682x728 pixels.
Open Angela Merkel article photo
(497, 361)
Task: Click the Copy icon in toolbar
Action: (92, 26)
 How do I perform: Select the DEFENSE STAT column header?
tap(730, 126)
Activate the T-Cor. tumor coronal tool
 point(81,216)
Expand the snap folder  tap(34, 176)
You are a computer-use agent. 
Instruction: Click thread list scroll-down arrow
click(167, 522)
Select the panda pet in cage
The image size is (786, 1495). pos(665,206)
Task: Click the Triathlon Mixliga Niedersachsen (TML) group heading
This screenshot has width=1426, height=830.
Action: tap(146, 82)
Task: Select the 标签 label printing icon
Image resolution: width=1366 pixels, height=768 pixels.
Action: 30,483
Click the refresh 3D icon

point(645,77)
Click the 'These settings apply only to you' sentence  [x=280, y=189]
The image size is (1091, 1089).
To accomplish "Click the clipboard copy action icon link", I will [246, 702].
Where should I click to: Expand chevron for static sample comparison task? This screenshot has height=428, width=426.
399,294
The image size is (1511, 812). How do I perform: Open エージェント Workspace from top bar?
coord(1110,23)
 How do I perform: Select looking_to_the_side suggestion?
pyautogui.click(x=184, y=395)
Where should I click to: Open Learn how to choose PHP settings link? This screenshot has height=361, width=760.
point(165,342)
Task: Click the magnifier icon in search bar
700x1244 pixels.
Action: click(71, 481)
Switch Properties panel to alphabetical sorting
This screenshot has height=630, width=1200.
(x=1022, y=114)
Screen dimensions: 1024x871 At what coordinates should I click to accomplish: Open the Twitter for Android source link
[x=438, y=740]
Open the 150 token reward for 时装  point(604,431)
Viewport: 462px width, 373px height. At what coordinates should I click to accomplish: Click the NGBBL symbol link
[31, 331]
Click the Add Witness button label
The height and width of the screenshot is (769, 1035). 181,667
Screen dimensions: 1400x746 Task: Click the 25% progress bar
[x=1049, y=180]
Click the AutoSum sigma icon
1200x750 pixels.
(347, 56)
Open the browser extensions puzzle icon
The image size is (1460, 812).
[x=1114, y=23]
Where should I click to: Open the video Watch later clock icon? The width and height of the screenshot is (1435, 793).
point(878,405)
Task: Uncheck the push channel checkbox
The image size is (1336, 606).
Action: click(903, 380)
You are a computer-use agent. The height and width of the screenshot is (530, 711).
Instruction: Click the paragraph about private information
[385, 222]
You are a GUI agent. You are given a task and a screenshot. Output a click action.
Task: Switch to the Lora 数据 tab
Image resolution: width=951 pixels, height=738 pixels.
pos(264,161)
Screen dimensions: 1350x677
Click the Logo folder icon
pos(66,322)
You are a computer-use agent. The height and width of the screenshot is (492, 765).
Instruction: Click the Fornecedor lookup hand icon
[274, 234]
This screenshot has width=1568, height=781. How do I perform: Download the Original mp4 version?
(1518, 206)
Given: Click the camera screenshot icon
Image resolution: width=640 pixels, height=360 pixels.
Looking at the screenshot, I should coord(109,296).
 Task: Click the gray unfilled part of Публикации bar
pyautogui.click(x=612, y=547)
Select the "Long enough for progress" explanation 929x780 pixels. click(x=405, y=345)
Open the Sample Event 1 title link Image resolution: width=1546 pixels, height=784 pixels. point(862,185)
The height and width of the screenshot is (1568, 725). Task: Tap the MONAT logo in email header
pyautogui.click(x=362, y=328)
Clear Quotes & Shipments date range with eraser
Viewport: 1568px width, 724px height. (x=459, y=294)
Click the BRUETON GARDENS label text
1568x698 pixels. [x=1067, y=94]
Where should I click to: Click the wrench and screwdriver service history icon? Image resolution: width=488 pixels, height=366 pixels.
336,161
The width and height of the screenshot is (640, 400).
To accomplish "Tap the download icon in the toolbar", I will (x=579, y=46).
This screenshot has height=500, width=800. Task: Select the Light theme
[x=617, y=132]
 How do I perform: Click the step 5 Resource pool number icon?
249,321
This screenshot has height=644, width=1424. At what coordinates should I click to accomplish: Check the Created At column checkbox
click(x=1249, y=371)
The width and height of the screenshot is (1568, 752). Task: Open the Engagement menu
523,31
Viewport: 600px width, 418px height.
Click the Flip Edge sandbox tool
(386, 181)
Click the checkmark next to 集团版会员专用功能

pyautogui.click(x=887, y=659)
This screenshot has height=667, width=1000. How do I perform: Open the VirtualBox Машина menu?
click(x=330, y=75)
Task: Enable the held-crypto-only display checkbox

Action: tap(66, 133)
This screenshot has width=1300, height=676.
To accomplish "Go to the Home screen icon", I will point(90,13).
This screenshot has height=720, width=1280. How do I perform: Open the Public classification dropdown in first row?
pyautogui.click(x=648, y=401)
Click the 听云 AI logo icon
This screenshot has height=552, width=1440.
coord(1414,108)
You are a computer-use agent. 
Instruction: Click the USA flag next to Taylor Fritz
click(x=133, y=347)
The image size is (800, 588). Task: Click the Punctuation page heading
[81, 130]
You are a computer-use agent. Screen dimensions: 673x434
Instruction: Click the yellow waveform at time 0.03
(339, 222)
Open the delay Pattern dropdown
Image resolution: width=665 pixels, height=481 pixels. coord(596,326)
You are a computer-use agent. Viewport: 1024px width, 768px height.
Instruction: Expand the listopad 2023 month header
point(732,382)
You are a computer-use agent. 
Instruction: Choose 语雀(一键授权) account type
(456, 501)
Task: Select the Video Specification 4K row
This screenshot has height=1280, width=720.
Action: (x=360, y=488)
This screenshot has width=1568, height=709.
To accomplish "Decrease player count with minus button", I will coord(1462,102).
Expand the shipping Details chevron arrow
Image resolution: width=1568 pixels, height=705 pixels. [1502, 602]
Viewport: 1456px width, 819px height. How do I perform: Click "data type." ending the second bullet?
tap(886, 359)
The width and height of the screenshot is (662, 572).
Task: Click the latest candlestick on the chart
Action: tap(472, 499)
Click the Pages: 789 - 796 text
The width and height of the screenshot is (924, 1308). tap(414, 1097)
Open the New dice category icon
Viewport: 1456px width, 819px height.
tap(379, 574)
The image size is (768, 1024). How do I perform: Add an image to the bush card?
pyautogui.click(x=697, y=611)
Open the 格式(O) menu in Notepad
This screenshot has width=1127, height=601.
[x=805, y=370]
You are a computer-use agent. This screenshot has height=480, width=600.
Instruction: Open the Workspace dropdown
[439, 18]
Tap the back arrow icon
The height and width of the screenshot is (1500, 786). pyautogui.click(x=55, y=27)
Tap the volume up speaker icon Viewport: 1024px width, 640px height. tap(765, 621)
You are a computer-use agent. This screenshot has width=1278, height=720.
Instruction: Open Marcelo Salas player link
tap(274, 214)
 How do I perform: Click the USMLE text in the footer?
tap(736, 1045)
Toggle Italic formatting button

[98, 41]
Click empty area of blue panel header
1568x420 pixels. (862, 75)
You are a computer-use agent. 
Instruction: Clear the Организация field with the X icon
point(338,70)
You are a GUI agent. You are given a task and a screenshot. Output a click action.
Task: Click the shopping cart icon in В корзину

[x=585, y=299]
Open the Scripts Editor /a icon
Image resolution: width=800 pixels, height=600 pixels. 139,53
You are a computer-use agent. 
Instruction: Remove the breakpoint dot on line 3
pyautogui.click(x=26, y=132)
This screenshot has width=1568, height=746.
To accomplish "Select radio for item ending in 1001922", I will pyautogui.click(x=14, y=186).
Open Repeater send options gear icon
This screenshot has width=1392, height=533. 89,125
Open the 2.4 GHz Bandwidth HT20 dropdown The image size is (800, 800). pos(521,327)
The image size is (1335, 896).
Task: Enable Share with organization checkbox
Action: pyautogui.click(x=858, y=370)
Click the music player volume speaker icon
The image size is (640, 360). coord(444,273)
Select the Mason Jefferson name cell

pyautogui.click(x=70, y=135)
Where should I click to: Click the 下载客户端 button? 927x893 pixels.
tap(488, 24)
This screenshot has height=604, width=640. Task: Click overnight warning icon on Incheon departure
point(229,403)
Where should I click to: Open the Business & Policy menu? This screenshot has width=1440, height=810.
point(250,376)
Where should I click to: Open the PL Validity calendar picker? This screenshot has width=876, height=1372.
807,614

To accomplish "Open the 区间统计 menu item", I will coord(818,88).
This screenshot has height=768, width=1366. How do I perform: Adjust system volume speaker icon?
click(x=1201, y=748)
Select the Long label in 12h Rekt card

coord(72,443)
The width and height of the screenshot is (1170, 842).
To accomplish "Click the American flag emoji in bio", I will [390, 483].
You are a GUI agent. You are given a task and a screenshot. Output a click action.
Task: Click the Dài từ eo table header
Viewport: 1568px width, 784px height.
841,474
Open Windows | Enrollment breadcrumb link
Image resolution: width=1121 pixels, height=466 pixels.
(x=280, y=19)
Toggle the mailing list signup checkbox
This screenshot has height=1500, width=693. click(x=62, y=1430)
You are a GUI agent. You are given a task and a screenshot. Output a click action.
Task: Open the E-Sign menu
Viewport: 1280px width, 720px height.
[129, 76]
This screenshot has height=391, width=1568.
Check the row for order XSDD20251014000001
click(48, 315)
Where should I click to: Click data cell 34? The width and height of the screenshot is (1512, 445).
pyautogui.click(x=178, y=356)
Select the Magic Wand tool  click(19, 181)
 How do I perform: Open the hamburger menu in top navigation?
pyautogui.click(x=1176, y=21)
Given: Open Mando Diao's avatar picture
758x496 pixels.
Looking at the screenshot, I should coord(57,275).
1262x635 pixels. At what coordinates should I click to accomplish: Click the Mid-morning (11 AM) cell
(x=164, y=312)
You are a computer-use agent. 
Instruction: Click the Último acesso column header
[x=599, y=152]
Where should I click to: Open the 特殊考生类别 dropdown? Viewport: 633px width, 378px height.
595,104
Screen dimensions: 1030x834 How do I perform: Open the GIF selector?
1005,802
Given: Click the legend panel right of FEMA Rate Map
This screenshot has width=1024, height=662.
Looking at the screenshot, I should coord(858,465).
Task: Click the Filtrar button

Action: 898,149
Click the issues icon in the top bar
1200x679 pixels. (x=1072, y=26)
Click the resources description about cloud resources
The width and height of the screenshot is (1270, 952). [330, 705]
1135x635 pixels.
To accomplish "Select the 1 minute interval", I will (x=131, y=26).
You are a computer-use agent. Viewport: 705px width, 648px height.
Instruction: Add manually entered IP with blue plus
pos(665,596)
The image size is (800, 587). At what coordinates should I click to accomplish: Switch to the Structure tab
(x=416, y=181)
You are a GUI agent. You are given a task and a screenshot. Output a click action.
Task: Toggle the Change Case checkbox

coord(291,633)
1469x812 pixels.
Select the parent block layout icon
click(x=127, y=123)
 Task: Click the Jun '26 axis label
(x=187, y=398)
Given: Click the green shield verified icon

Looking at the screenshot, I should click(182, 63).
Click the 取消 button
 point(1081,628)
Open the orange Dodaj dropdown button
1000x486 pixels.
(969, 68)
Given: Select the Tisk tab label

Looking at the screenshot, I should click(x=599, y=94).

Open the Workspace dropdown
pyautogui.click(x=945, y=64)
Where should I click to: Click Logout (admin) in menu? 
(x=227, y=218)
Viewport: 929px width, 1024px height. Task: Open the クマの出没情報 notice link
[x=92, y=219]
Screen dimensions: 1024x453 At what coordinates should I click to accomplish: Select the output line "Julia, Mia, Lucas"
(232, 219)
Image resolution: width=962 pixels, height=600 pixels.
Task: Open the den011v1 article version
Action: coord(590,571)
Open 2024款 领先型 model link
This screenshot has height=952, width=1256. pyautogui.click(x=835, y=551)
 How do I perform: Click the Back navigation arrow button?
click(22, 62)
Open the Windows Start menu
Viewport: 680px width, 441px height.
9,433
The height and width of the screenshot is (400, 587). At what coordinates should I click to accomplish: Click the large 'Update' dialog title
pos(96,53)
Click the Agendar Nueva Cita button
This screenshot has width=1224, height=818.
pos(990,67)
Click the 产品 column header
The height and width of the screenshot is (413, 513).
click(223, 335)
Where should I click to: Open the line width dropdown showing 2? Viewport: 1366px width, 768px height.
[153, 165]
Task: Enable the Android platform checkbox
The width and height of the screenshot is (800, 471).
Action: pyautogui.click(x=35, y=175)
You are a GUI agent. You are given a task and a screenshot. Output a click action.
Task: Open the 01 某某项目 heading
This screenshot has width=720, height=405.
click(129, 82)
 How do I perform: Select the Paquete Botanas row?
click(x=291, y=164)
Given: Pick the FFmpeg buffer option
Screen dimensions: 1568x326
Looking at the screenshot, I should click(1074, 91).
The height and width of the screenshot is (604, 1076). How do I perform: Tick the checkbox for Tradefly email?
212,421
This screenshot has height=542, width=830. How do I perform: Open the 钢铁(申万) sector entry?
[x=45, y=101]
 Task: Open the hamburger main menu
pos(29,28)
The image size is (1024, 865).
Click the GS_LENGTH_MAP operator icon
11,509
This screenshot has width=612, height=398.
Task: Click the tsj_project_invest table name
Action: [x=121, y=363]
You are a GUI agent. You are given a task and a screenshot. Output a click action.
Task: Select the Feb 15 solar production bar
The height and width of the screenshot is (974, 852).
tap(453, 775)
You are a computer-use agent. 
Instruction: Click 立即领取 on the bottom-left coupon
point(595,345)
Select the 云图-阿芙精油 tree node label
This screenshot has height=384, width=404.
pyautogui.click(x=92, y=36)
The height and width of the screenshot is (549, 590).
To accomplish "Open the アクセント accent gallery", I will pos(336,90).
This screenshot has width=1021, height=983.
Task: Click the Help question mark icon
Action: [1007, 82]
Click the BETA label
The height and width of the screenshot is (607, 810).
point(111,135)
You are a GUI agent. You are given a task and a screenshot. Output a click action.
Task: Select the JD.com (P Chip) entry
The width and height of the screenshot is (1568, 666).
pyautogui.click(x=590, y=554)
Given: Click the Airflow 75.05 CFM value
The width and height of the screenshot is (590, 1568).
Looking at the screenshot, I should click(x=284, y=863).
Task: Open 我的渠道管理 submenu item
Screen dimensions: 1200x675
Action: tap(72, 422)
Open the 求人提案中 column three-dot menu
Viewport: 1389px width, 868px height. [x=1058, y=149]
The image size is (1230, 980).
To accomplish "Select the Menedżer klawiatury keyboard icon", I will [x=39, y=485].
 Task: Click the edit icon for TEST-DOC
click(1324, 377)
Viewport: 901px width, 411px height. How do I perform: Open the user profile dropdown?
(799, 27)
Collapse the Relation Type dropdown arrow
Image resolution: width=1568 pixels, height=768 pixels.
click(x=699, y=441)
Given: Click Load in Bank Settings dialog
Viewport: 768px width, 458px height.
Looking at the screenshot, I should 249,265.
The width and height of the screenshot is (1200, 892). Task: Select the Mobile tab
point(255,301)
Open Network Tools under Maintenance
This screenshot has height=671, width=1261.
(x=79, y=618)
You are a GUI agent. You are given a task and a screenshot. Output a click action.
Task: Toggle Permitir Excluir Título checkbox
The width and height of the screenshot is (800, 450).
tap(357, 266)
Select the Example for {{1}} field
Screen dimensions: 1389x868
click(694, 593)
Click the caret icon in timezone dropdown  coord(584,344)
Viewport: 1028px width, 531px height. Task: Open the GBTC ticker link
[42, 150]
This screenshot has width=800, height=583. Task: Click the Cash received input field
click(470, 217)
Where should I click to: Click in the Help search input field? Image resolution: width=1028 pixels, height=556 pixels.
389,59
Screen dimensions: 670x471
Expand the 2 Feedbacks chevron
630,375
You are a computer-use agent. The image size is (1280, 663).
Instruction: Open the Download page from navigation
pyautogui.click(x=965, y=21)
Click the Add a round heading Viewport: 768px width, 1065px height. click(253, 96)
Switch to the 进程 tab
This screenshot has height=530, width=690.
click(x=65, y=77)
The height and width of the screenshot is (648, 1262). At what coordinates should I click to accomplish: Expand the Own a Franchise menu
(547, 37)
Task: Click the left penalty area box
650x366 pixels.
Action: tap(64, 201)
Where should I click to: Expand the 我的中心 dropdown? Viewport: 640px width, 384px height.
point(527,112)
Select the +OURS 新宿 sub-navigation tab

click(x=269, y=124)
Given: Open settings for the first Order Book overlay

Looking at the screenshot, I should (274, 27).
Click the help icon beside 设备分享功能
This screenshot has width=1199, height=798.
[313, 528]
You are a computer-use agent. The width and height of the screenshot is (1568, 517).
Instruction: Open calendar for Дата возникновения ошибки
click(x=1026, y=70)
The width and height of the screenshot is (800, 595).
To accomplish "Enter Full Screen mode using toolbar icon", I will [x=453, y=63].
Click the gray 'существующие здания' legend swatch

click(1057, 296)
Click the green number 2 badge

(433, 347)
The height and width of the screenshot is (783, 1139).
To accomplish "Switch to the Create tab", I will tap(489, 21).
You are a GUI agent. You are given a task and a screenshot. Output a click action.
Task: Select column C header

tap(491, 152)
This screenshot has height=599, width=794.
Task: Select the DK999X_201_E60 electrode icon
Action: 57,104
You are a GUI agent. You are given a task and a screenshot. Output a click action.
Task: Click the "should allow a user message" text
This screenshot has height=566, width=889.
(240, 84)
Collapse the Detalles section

────

=== EXERCISE DIRECTIONS ===
Find the word "item" in the listing and copy each line that contains it.

=== ANSWER SECTION ===
To accomplish "Select radio for item ending in 1001922", I will pyautogui.click(x=14, y=186).
To accomplish "Open the 区间统计 menu item", I will coord(818,88).
Task: Open 我的渠道管理 submenu item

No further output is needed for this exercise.